Still, he is wary about attending the front desk of the Oamaru station unless he knows who is on the other side, and why they are there.
And he never sits next to the windows in the station without the blinds drawn, because there are a small minority of people out there "who hate us".
Overly cautious, perhaps, but then, he knows what it is like to walk a dead man's beat.
He was called to tend the Ranfurly police station for two weeks in 1990 after Senior Constable Peter Morris Umbers was attacked and left to die on the road by robbery suspect Richard Thomas Lakich.
Beside Snr Const Umbers' body on that deserted roadside near Ranfurly on May 27 lay his police baton - which had been turned on him - smashed and splintered into pieces.
The fortnight left an indelible impression on community Const Dow, who covered the station in a relieving capacity and saw Const Umbers' children coming and going from the adjoining house.
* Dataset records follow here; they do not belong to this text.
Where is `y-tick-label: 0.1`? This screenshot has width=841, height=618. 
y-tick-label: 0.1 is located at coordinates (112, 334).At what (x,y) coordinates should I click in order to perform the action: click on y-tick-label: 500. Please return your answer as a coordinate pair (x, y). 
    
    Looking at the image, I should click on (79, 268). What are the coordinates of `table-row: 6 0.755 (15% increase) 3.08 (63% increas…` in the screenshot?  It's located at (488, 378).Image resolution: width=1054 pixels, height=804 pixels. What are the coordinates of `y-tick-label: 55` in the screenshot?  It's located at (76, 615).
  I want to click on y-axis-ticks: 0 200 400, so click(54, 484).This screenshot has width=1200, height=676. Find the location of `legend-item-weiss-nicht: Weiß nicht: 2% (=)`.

So he, more than most, he appreciates the importance of raising money for Police Remembrance Day on September 29.
"The Police Families Charitable Trust was set up to identify the individual needs of a family who have had their lives altered forever," he said. "It is intended to financially assist them and to let them know that police families are not forgotten."
People will be able to buy a blue and white striped remembrance pin - signifying the tail plumage of the extinct huia, considered tapu by Maori - from police stations for a minimum price of $3.
The money raised will go to the families of slain officers.
Twenty-nine New Zealand police officers have been killed in the line of duty. Their plaques adorn the wall of remembrance at the Royal New Zealand Police College in Porirua, which Const Dow said was the one place an officer did not want their name to appear.